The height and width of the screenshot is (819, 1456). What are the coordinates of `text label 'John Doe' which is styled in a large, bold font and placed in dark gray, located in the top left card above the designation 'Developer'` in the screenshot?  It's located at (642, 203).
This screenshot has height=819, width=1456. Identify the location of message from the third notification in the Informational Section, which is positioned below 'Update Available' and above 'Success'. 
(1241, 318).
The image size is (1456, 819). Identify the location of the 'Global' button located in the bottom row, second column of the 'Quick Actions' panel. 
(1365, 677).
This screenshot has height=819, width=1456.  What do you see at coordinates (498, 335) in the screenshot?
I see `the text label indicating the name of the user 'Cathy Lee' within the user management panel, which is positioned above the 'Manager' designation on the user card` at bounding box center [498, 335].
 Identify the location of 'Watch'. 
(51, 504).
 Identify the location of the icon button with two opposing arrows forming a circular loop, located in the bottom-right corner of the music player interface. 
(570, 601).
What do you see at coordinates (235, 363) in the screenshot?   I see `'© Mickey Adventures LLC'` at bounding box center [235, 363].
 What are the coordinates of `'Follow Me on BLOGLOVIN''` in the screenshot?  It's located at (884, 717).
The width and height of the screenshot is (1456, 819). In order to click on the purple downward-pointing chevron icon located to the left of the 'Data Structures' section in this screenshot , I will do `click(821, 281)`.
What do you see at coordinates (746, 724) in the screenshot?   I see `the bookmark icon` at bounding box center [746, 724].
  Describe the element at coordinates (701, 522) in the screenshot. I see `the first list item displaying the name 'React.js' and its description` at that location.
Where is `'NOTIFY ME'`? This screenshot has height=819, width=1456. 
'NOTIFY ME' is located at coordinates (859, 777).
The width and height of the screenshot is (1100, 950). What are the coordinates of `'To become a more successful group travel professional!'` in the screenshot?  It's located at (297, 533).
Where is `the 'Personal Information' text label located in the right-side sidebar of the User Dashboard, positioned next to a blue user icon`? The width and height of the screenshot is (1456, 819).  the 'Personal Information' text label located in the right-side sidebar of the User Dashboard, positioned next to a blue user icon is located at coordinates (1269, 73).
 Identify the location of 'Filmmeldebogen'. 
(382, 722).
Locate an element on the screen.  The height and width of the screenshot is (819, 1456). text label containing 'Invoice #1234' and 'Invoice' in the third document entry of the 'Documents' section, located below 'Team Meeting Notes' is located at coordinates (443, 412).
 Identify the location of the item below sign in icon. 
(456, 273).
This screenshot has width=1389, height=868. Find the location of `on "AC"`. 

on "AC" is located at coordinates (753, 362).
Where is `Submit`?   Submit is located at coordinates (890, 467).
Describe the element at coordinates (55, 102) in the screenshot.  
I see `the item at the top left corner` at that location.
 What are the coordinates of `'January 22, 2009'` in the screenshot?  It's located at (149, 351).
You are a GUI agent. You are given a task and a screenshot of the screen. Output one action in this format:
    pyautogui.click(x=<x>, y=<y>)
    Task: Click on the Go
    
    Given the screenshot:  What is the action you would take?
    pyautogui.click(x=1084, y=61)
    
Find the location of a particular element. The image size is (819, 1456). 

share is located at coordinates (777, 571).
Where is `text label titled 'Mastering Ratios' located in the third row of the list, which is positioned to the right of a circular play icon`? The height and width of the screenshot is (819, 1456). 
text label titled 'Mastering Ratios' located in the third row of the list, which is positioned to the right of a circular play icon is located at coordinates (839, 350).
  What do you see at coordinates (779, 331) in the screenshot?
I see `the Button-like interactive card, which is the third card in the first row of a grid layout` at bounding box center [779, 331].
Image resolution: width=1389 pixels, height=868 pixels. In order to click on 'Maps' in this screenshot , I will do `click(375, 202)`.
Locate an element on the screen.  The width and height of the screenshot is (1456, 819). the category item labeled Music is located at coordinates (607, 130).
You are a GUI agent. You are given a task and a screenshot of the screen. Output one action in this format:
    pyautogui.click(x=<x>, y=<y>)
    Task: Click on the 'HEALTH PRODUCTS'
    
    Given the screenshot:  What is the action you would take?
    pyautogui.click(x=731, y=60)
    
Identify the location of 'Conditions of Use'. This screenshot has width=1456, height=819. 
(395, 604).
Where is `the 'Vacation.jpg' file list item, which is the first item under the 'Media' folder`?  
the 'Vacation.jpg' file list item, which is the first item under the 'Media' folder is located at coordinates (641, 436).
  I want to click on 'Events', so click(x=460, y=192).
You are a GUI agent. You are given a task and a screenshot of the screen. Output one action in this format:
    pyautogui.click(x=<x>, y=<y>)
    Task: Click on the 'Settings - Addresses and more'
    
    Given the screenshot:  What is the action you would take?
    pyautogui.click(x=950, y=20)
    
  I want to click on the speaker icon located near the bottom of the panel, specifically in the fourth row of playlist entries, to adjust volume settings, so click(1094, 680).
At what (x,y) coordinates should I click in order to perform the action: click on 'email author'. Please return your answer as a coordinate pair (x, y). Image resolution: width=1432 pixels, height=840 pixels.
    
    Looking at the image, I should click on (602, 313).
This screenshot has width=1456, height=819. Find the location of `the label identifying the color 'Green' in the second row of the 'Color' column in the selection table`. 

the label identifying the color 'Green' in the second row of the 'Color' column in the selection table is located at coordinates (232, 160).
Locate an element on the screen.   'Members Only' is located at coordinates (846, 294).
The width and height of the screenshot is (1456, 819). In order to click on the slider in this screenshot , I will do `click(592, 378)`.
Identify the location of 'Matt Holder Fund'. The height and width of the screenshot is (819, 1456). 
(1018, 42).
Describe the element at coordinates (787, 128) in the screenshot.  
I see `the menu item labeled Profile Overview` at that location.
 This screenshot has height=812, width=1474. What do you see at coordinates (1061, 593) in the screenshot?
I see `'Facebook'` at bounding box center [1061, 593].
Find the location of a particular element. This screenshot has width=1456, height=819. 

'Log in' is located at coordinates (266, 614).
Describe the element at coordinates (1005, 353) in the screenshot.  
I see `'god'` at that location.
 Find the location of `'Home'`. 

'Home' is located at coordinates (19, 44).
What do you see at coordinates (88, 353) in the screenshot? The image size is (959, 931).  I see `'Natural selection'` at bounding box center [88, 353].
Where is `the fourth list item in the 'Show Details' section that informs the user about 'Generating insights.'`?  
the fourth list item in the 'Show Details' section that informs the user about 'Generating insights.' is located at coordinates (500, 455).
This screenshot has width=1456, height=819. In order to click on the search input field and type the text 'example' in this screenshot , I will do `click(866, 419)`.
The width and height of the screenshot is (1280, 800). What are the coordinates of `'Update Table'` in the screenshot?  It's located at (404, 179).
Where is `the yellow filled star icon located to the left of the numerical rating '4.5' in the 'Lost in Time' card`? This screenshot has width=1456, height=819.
______________________________
What you are asked to do: Return every line of the material above that contains the word "under", copying each line in full.

Expected output:
Where is `the 'Vacation.jpg' file list item, which is the first item under the 'Media' folder`?  
the 'Vacation.jpg' file list item, which is the first item under the 'Media' folder is located at coordinates (641, 436).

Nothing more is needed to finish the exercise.